[ASSIGNED TASK]
Find every line in the items below that contains the string "الحد", and copy each of those lines in full.

[PROVIDED MATERIAL]
▼

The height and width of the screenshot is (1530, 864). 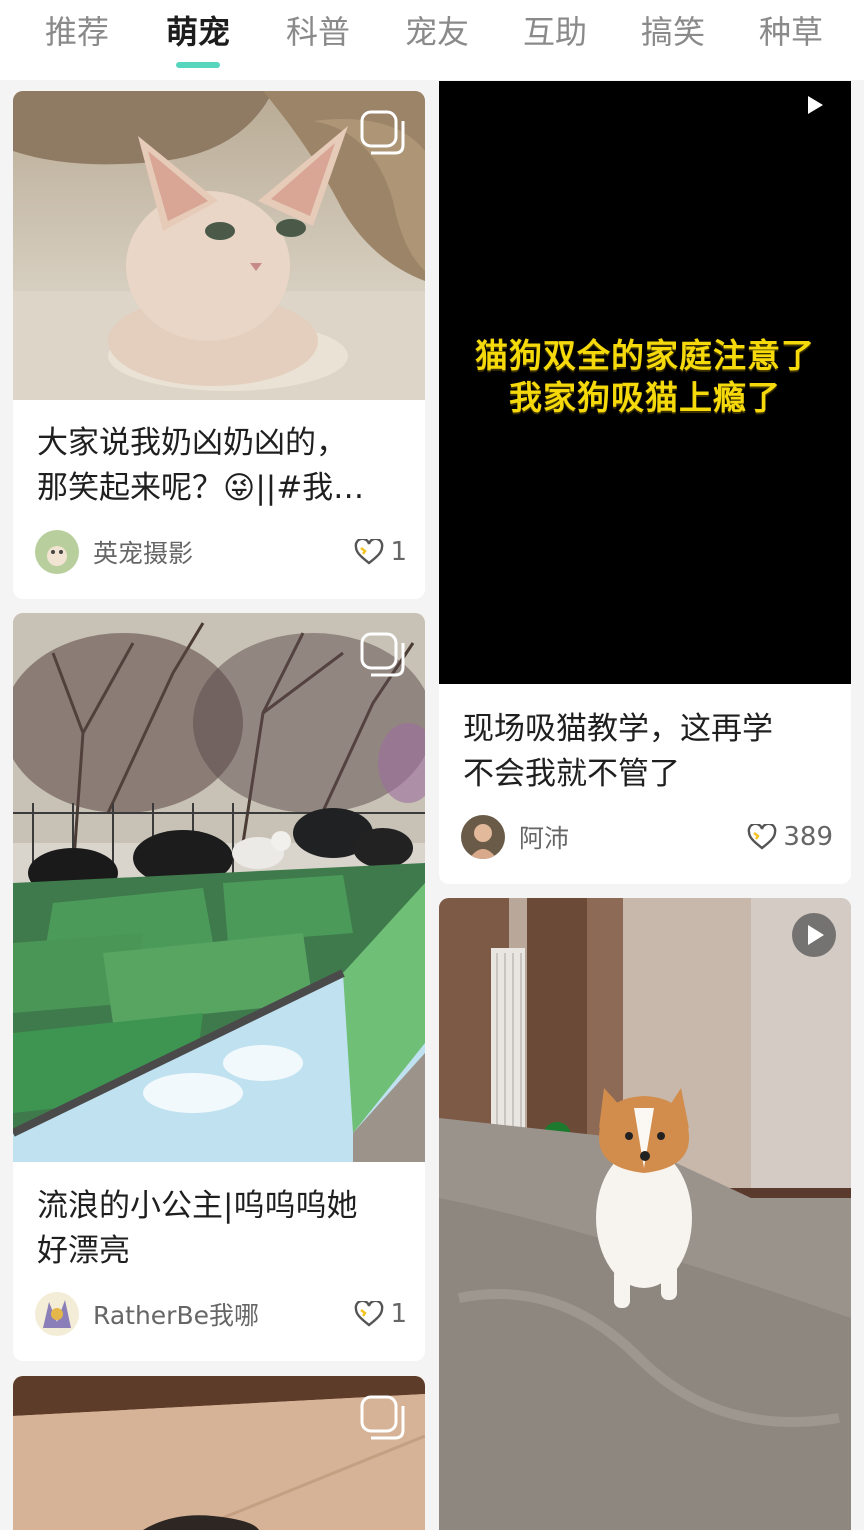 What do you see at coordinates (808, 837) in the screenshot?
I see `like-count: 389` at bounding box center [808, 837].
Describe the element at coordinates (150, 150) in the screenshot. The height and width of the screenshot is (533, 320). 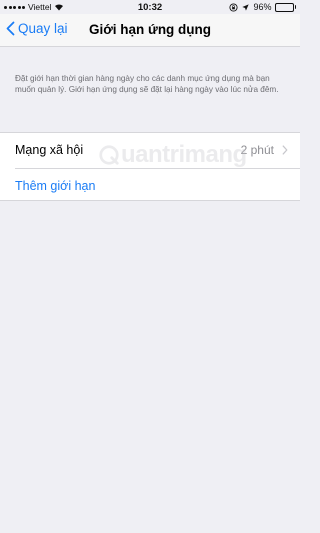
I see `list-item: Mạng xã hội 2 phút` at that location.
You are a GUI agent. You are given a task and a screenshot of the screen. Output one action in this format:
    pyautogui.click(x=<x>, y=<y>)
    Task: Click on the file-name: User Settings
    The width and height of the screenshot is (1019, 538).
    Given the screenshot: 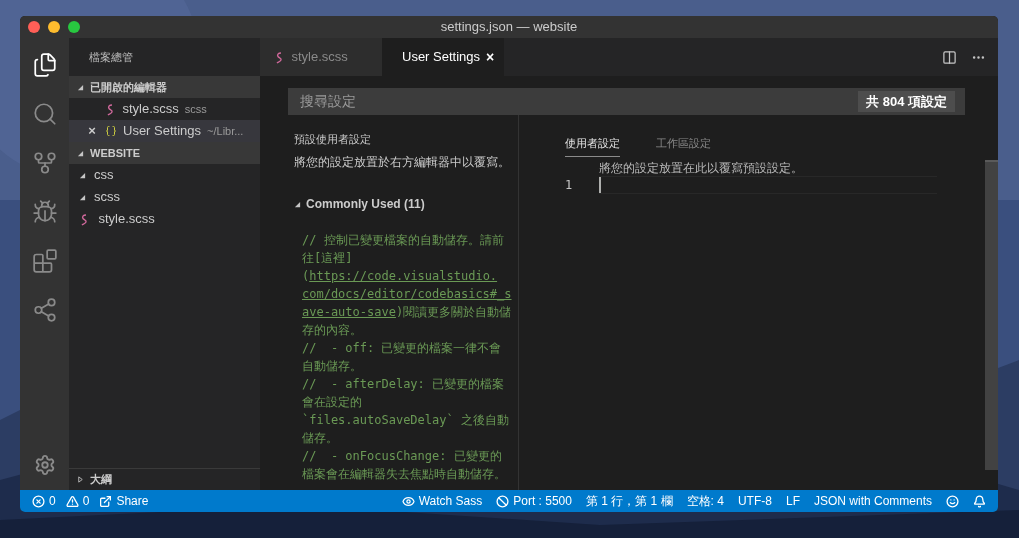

▲
▼

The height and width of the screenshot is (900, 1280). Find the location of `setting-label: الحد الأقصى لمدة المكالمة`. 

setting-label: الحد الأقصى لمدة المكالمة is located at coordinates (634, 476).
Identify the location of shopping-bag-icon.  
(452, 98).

▲

[OUTPUT]
The height and width of the screenshot is (900, 1280). Find the location of `setting-label: الحد الأقصى لمدة المكالمة`. 
setting-label: الحد الأقصى لمدة المكالمة is located at coordinates (634, 476).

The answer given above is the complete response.